評者: 稲泉連 / 朝⽇新聞掲載:2023年09月16日
我が手の太陽 著者:石田 夏穂 出版社:講談社 ジャンル:小説

ISBN: 9784065330760
発売⽇: 2023/07/13
サイズ: 20cm/140p

「我が手の太陽」 [著]石田夏穂

 激しく熱せられた高温の鉄の赤さ、プラントから立ち昇る蒸気や機械油の匂い……。そんな「現場」の濃密な空気が息苦しいほどに漂う。
 本書の主人公である伊東は、「カワダ工業」に勤務する来年40歳の熟練工だ。社内で最も欠陥率が低い彼の溶接の技は、「カワダのエース」として自他ともに認めるものだった。ところが、その伊東が突如としてスランプに陥り、「自分の本業ではない」と感じる現場に飛ばされるところから物語は始まる。

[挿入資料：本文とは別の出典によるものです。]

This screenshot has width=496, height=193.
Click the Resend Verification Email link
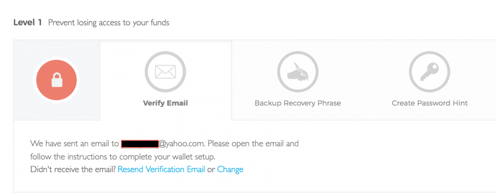click(161, 170)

 現場での「フェール」(失敗)をどうしても認められず、かつての自分を取り戻そうと焦れば焦るほど、伊東は得体(えたい)の知れない場所に追い詰められていってしまう。
 誰よりも溶接の腕を磨き、技術によって自らを表現する寡黙な男の中で、確かに積み上げられてきたはずのプライドが崩れていく様子が恐ろしい。

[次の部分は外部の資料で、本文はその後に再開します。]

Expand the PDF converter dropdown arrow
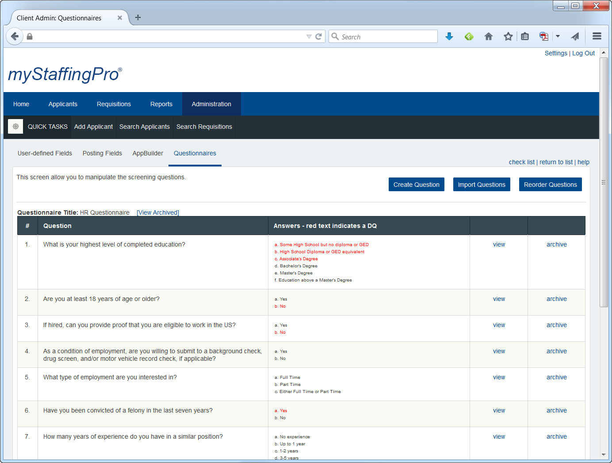The image size is (612, 463). click(558, 36)
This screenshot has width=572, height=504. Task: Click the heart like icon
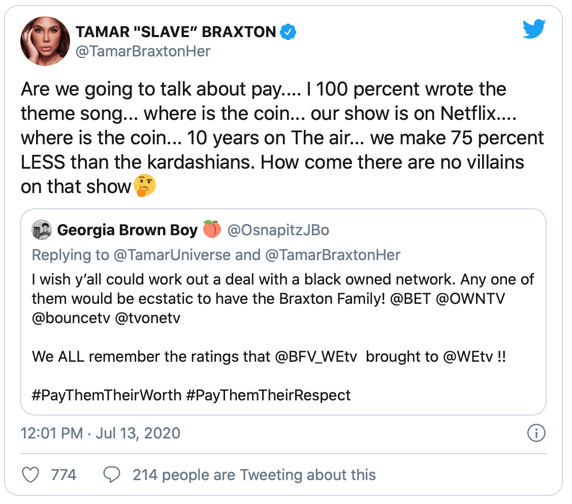tap(31, 475)
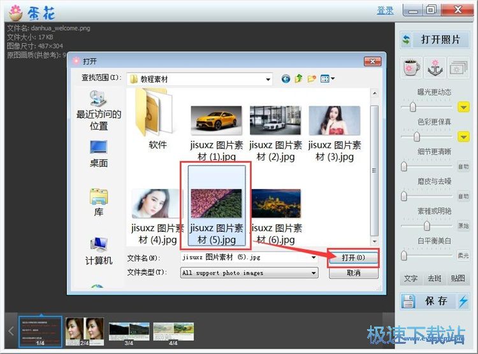
Task: Create a new folder in the dialog
Action: point(312,78)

 〈お前は自分の仕事を馬鹿にされるのを嫌う。お前自身が、誰より馬鹿にしているというのに〉
 「いつも通り」の自分に裏切られて戸惑い、胸裡(きょうり)に渦巻くようにあった矜持(きょうじ)と自信に溺れるように、疑心暗鬼に絡めとられていく伊東。そんな彼の裡(うち)に幾度も語りかける幻影は、「仕事」とは何かという問いを強く投げかけるものでもあるだろう。
 高い技術を求められる仕事は、確かなプライドがなければ務まらない。だが、伊東にはそれ故に管理者や現場の他の仕事を見下しているところがあって、「人の上に立つ」ことにも関心がなかった。
 技術の高さと経験に裏打ちされた自信が、慢心と紙一重のものであるということは残酷だ。
 そして、現状をなんとか打破しようともがく伊東の心理を映し出す、溶接の場面のなんと濃密なことか。専門用語を駆使したリアリズムから生み出される強い身体性に、息詰まるような緊張感を抱かずにはいられなかった。
    ◇
いしだ・かほ 1991年生まれ。作家。著書に、すばる文学賞佳作の『我が友、スミス』、『ケチる貴方』など。